» Input for this task:
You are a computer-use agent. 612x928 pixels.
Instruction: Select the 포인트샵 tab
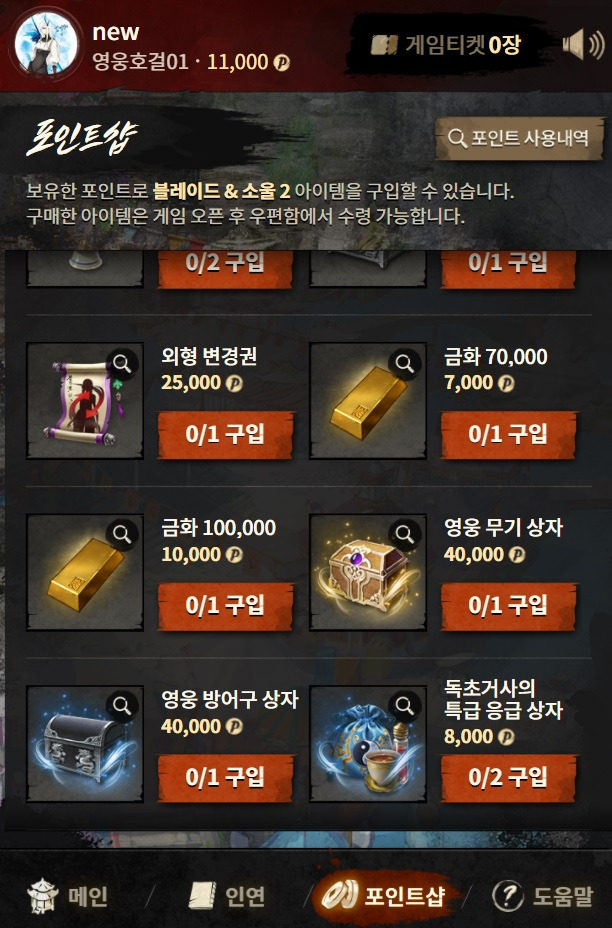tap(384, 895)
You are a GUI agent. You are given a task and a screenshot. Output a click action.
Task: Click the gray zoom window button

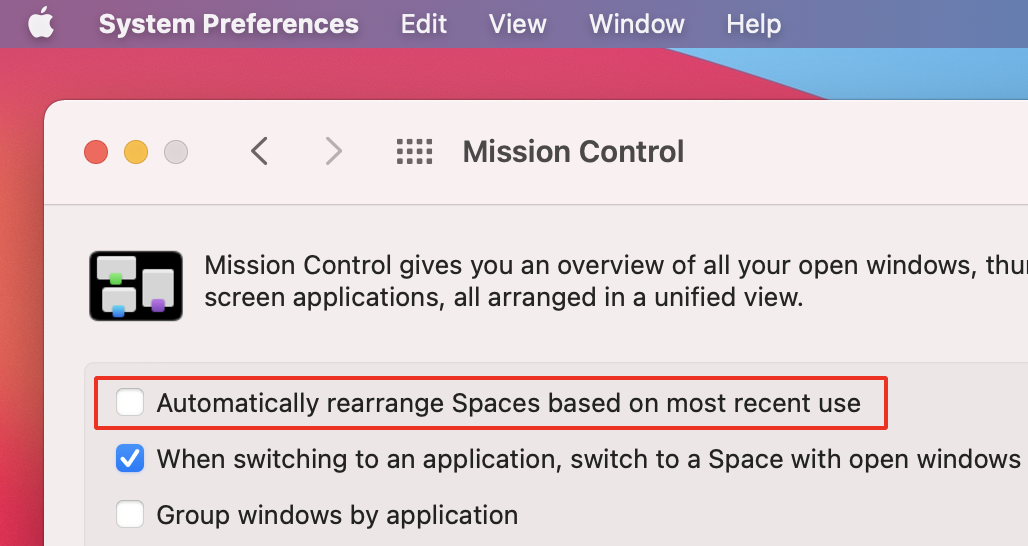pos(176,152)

» Requirement: Starting at the line that contains "Instruction: Select the 포인트샵 tab", retype every line through the end of the material exactly as written, including both end lines but no pictures.

» Solution for this problem:
Instruction: Select the 포인트샵 tab
tap(384, 895)
You are a GUI agent. You are given a task and a screenshot. Output a click action.
Task: Click the gray zoom window button

pos(176,152)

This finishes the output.